International Space Station experiments co-led by a Brown physician will help inform understanding and treatment of cardiovascular disease.
When Peter Lee ’94 MD’05 PhD’15, MS, MPH, leaves his Brown University lab and looks up into the night sky, he can sometimes catch a glimpse of his own research project.
A practicing cardiothoracic surgeon and an assistant professor of pathology and laboratory medicine (research), Lee is a member of a multi-institution team that has collaborated with the National Institutes of Health and NASA to send human heart “tissue-on-a-chip” specimens into space. The tissue samples were launched into the stratosphere aboard a Cargo Dragon spacecraft as part of SpaceX CRS-27, a resupply mission to the International Space Station that blasted off from NASA’s Kennedy Space Center this spring.
The project, led by researchers at Johns Hopkins University, is designed to monitor the tissue for changes in the mitochondria of heart muscle cells, as well as their ability to contract in low-gravity conditions.
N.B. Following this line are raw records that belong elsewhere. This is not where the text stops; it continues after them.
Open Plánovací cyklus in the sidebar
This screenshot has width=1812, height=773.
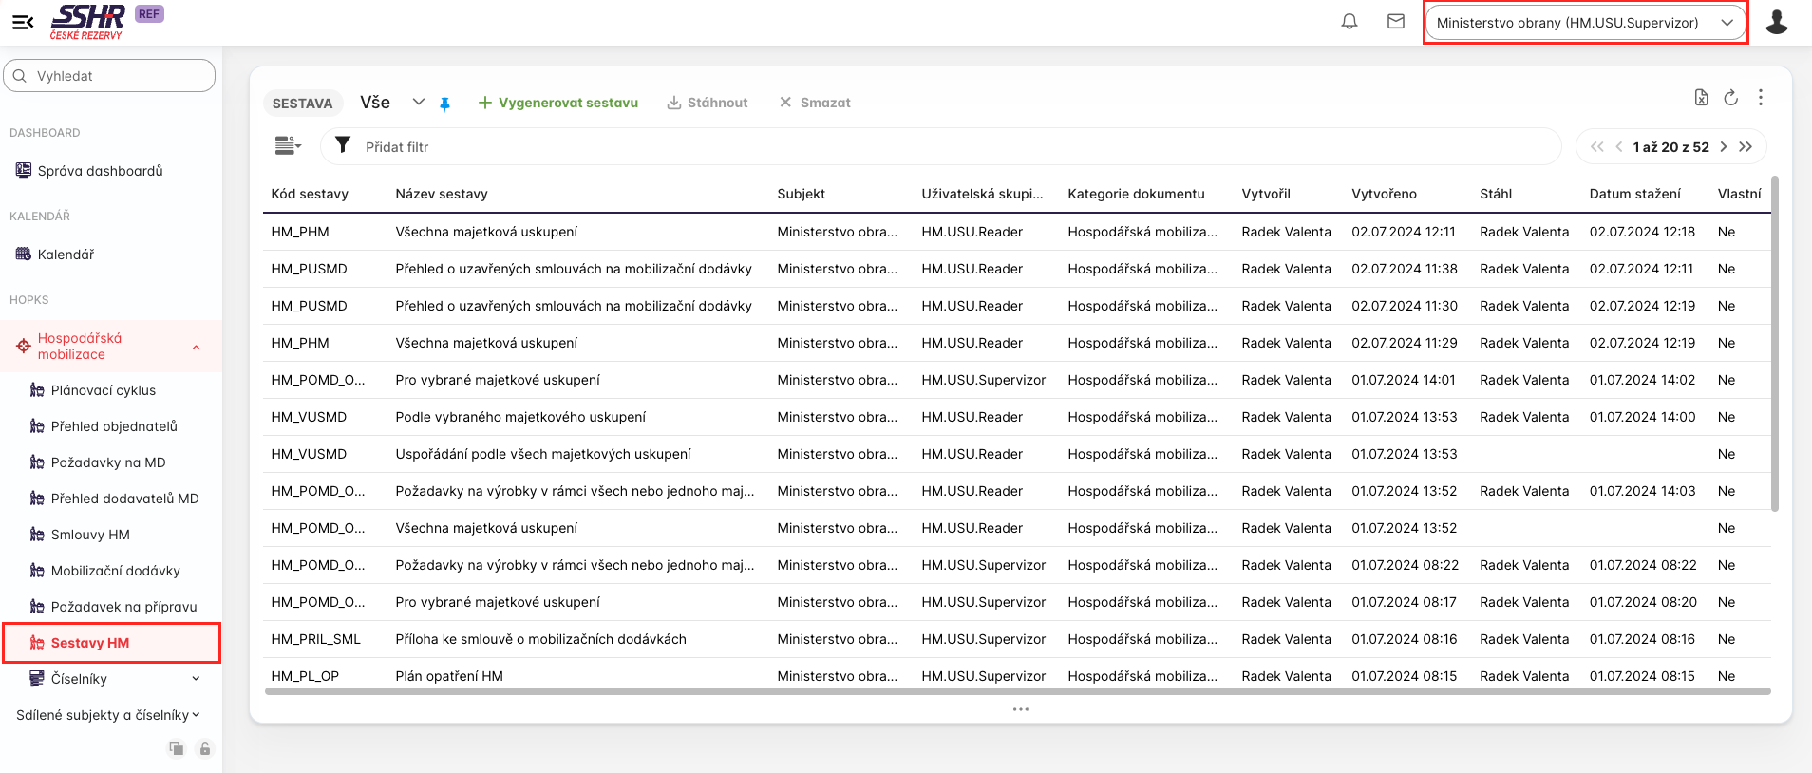[103, 390]
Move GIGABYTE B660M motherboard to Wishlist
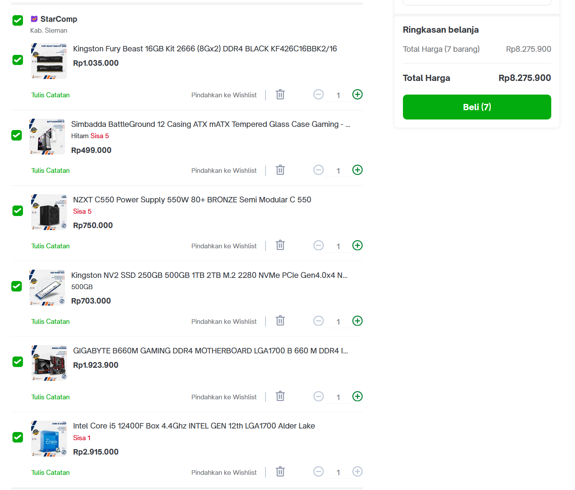This screenshot has width=575, height=490. (224, 397)
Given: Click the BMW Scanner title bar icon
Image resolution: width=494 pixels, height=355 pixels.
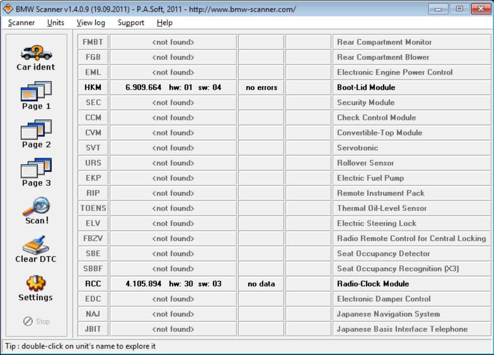Looking at the screenshot, I should click(8, 8).
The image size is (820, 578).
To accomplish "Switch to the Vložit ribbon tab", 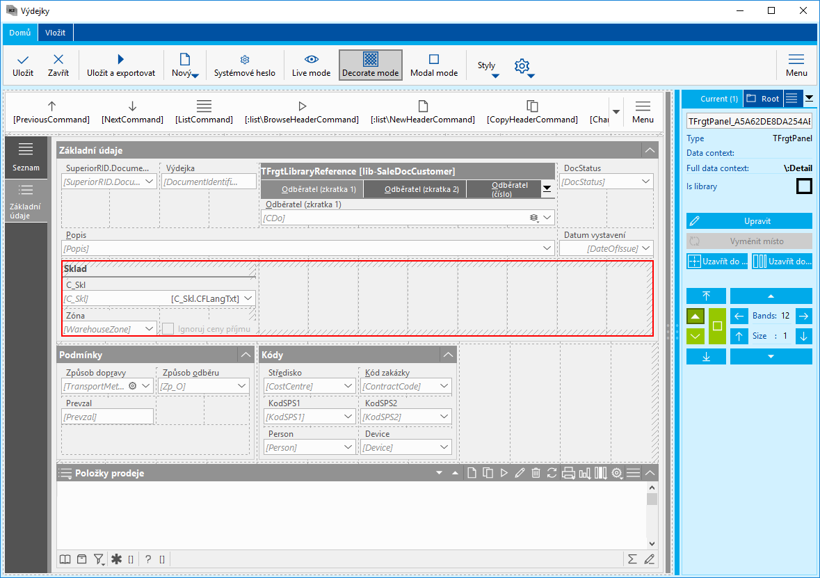I will pyautogui.click(x=56, y=33).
Astronauts on board during the mission will also introduce three medicines to the samples in an effort to prevent heart cell changes known or suspected to occur in people undertaking long-duration spaceflights.
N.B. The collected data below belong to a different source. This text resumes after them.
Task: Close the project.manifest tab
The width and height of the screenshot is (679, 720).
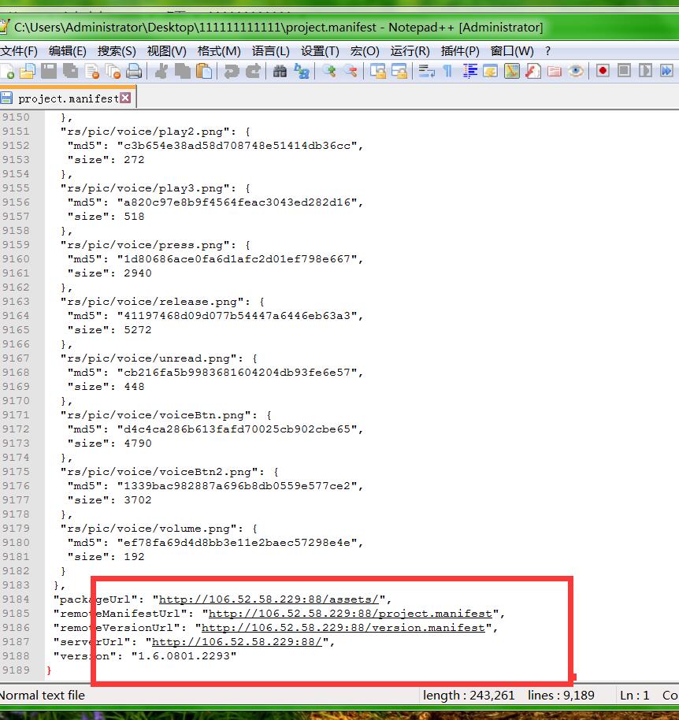Action: click(125, 98)
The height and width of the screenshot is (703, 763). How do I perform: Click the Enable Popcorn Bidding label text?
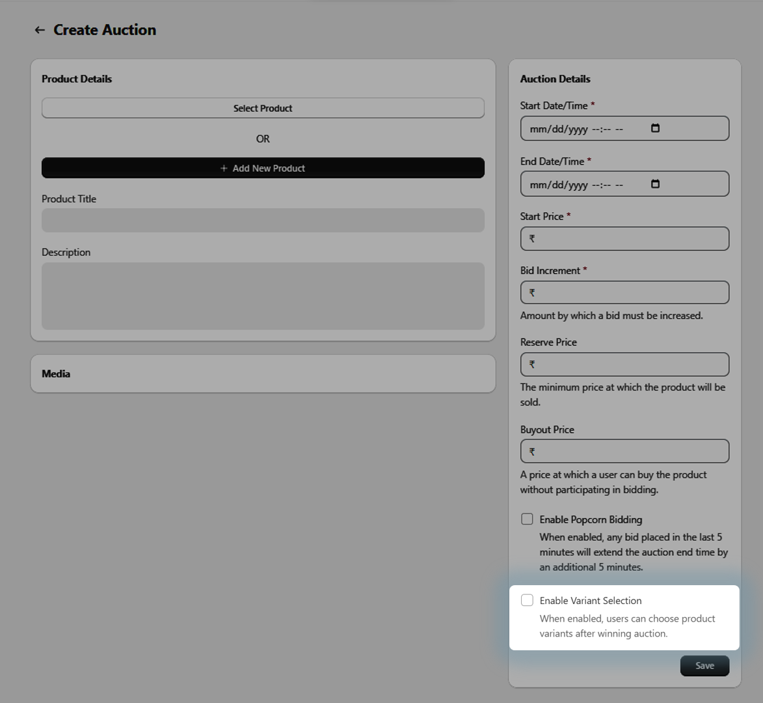(591, 519)
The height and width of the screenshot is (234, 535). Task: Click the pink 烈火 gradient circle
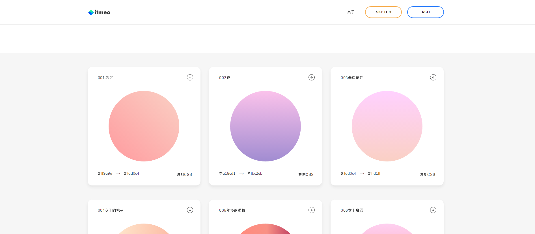pyautogui.click(x=144, y=126)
The low-gravity environment of the space station provides an ideal laboratory in which to study aging-like biological processes that otherwise take place over much longer periods of time on Earth, Lee explains.
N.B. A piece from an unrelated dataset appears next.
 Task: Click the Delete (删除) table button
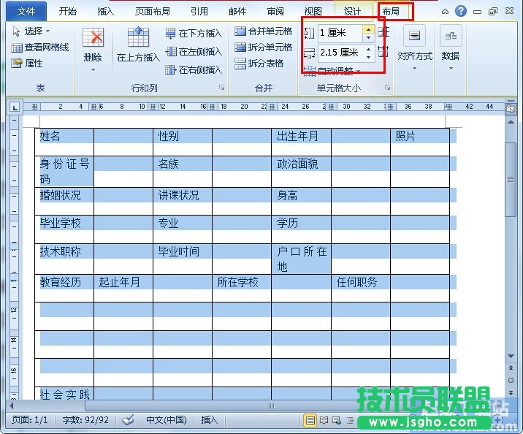93,45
“Researchers have found that the changes that happen to human tissues in space are similar to what happen during the course of normal aging—but over a few weeks or a month compared to many years,” Lee says. “Our experiment is using the space microgravity environment as a model of accelerated aging so that we can observe cellular changes in heart muscle that would normally take a long time to happen, and quickly translate them into experiments here on Earth.”
The results of the space experiments have far-reaching implications.
“What we learn from these experiments with heart tissue can inform how we treat age-related cardiac problems in patients,” he says. “The study will not only improve understanding of how the heart cells respond to drugs in space, but could also lead to innovations in drug development to help patients on Earth.”